Copy out all of the lines below word for word, omitting the pictures.

::: Data provided

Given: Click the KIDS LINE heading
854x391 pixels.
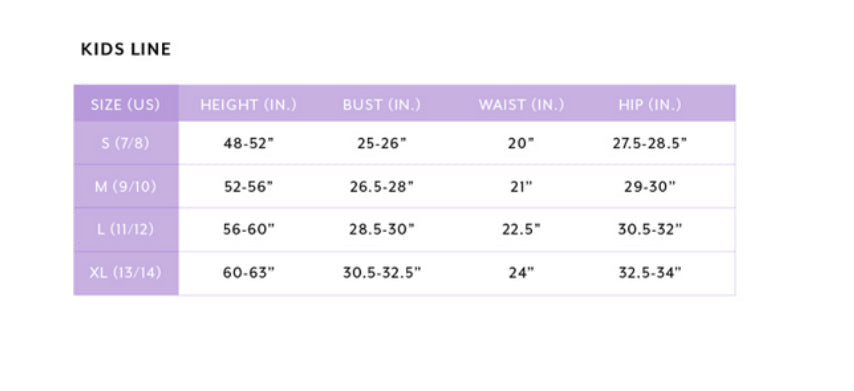Looking at the screenshot, I should coord(126,50).
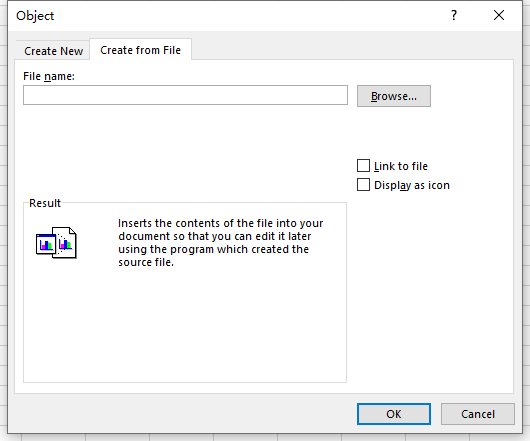Select the Create from File tab

(140, 50)
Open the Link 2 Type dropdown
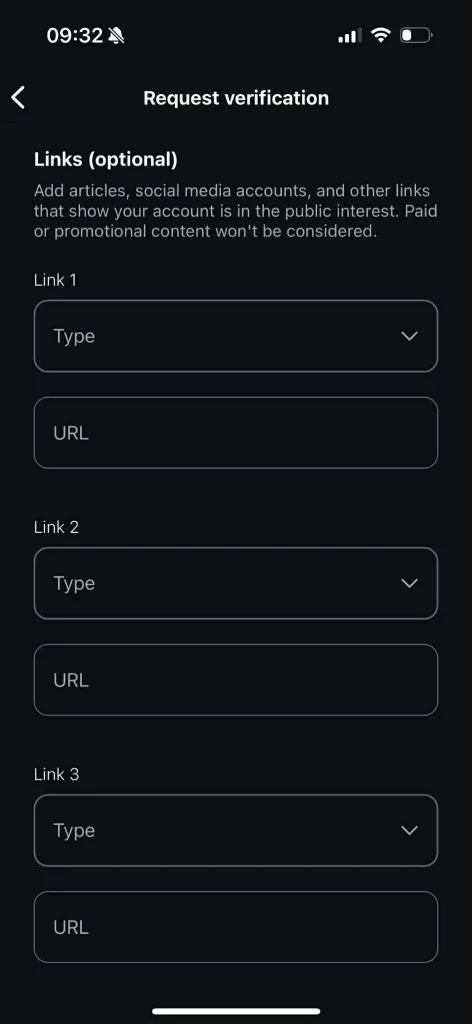Viewport: 472px width, 1024px height. click(236, 583)
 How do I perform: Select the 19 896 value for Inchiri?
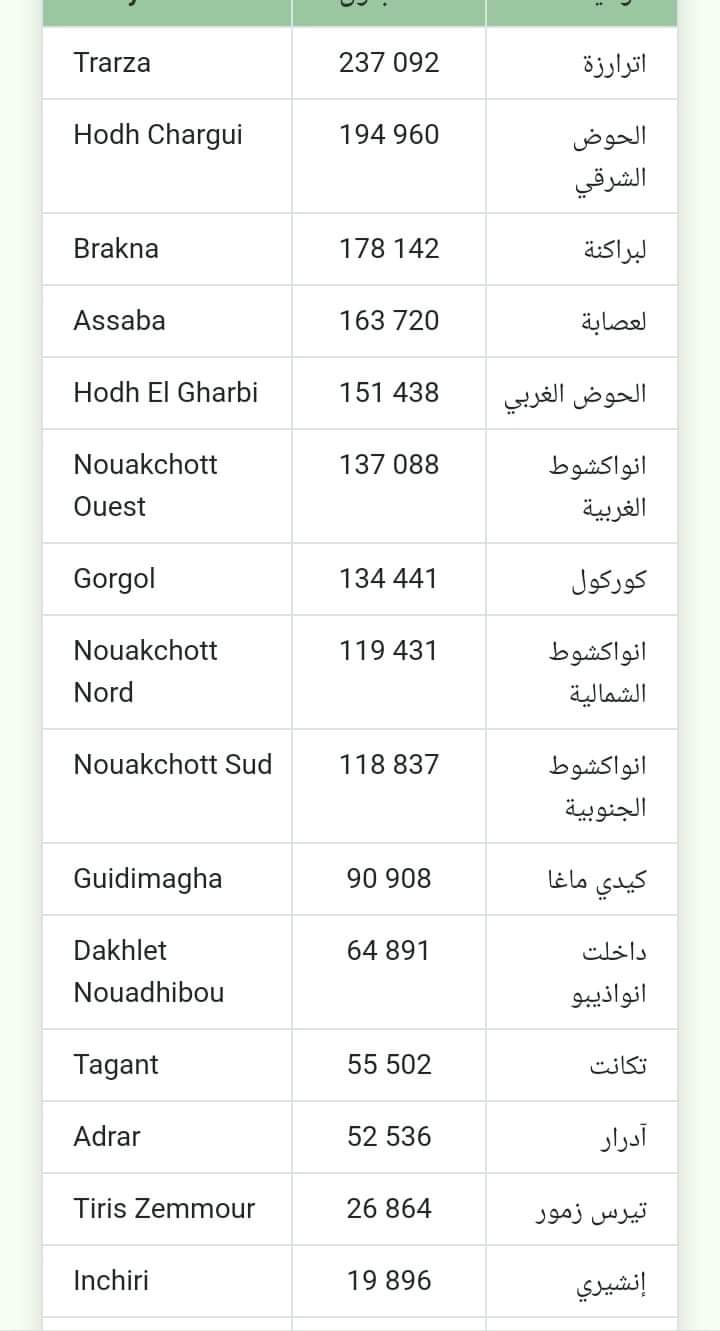coord(388,1281)
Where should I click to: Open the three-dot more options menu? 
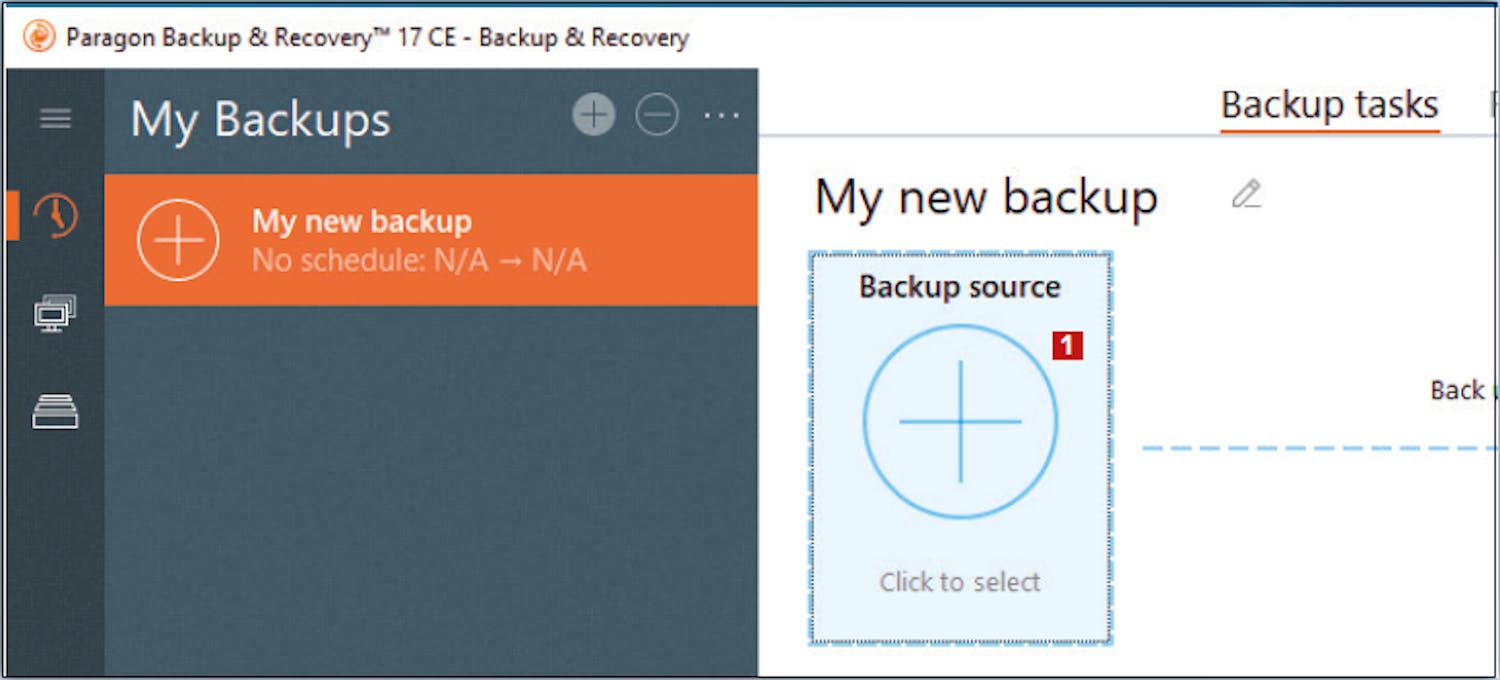click(721, 116)
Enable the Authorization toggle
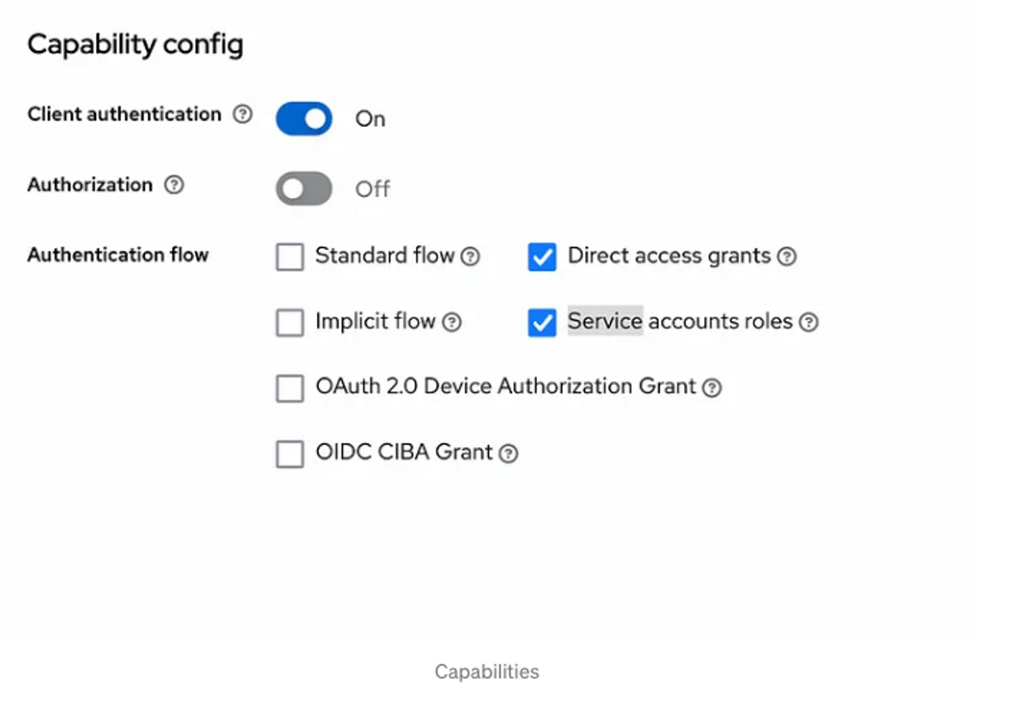 tap(303, 188)

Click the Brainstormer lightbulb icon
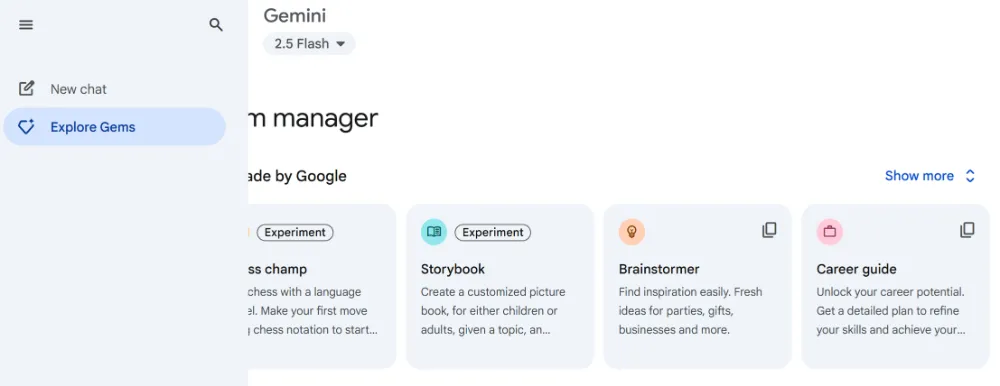point(632,232)
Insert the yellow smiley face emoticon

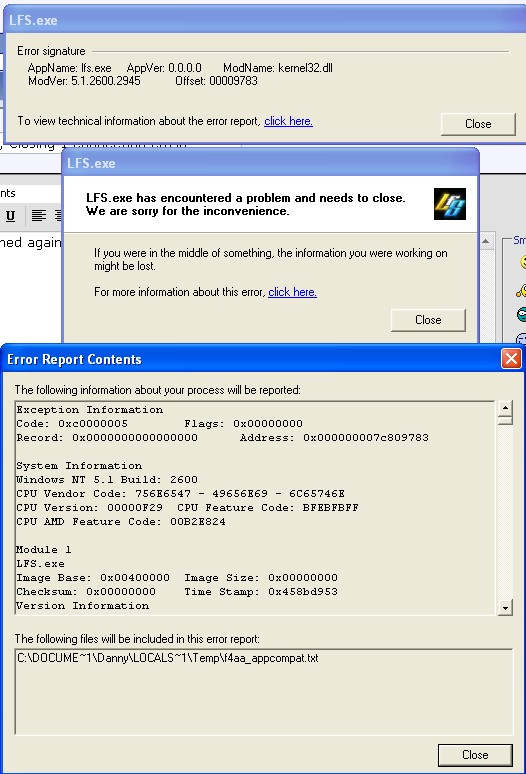pos(523,262)
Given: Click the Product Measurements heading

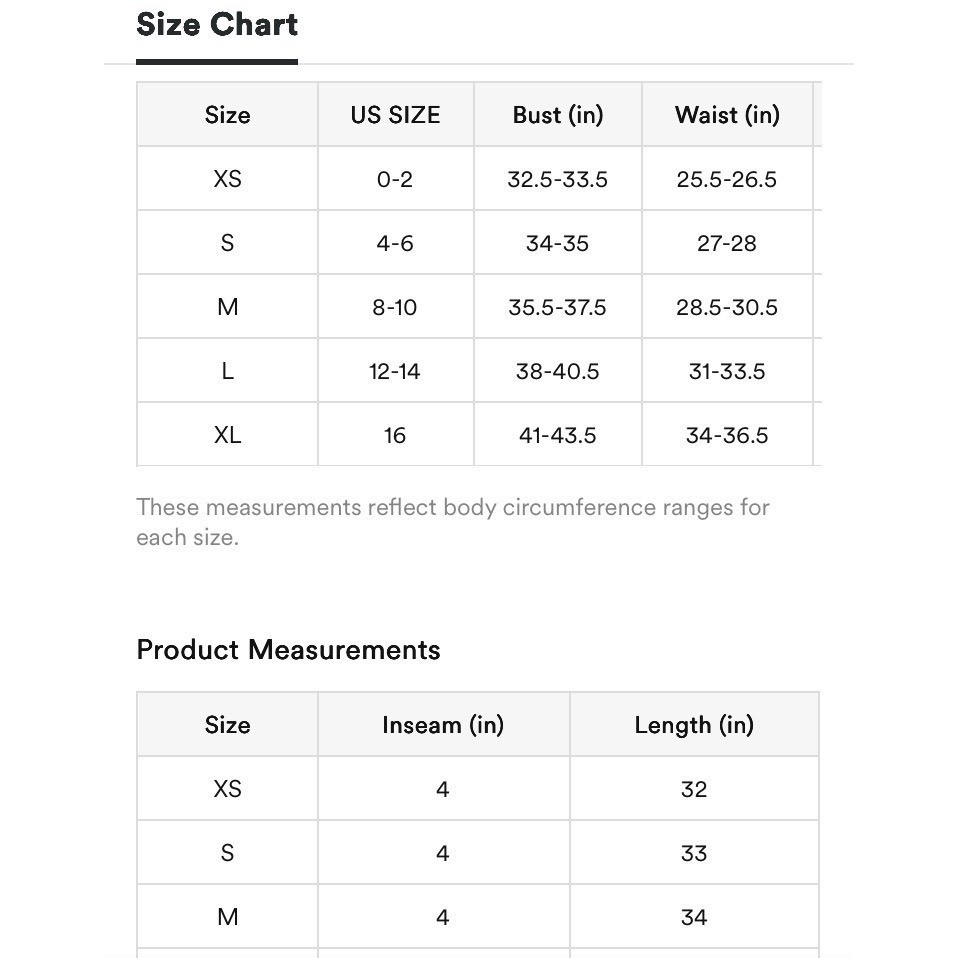Looking at the screenshot, I should coord(288,649).
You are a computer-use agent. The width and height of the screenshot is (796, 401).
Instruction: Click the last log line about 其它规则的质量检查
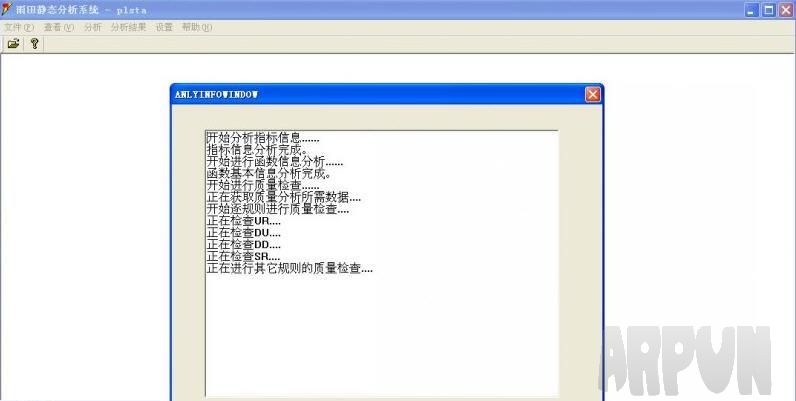tap(289, 269)
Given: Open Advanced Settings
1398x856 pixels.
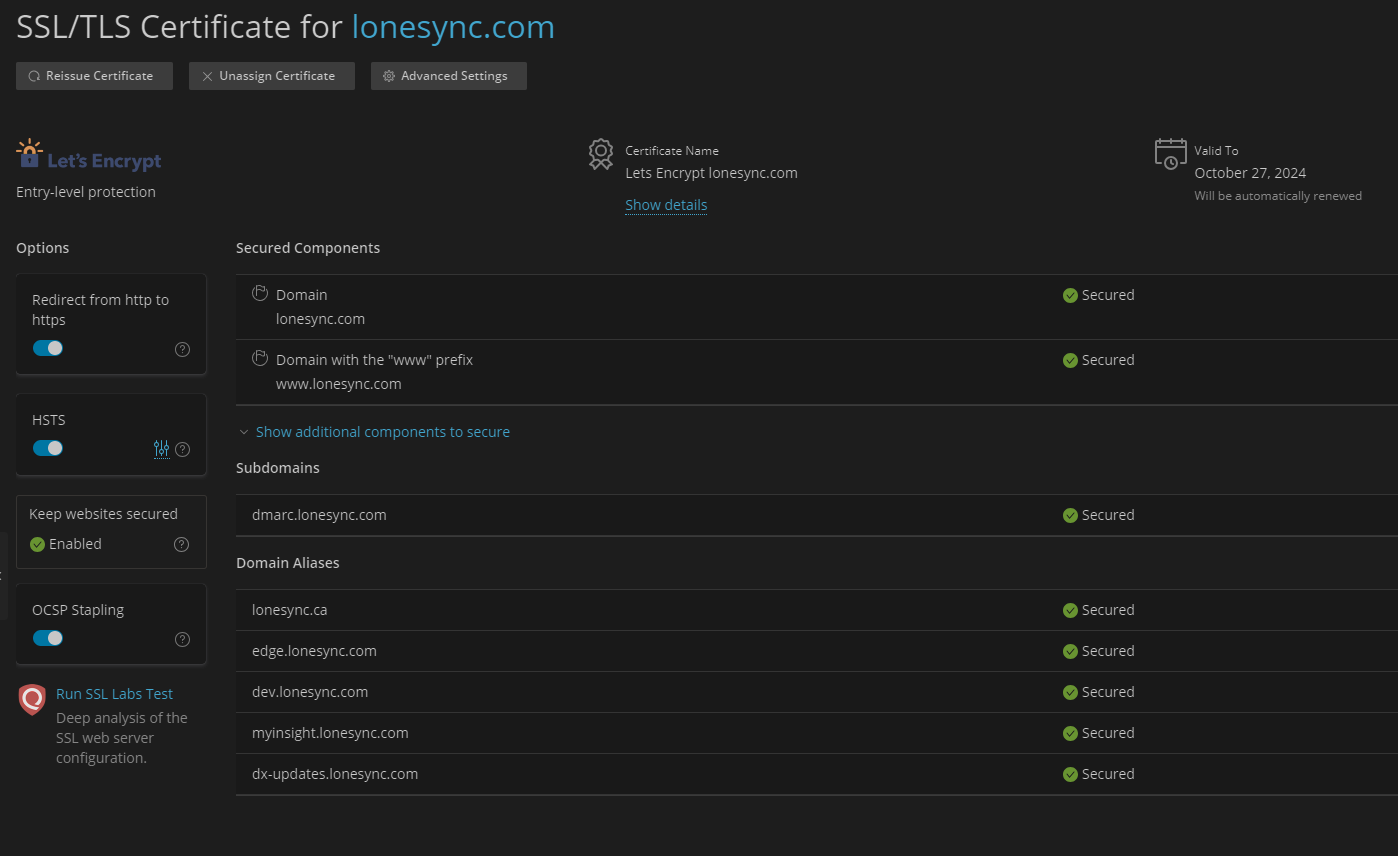Looking at the screenshot, I should pyautogui.click(x=448, y=75).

::::::

* _Correct answer_:
Given: Click the KIDS LINE heading
854x391 pixels.
Looking at the screenshot, I should coord(126,50).
Select the Create from File tab

(140, 50)
Open the Link 2 Type dropdown
Viewport: 472px width, 1024px height. click(236, 583)
 How do I perform: Select the 19 896 value for Inchiri?
coord(388,1281)
Where should I click to: Open the three-dot more options menu? 
click(721, 116)
Enable the Authorization toggle
 tap(303, 188)

Click the Brainstormer lightbulb icon
point(632,232)
Insert the yellow smiley face emoticon

pos(523,262)
Given: Click the Product Measurements heading

Looking at the screenshot, I should coord(288,649).
You are a computer-use agent. The width and height of the screenshot is (796, 401).
Instruction: Click the last log line about 其它规则的质量检查
tap(289, 269)
Given: Open Advanced Settings
1398x856 pixels.
Looking at the screenshot, I should pyautogui.click(x=448, y=75).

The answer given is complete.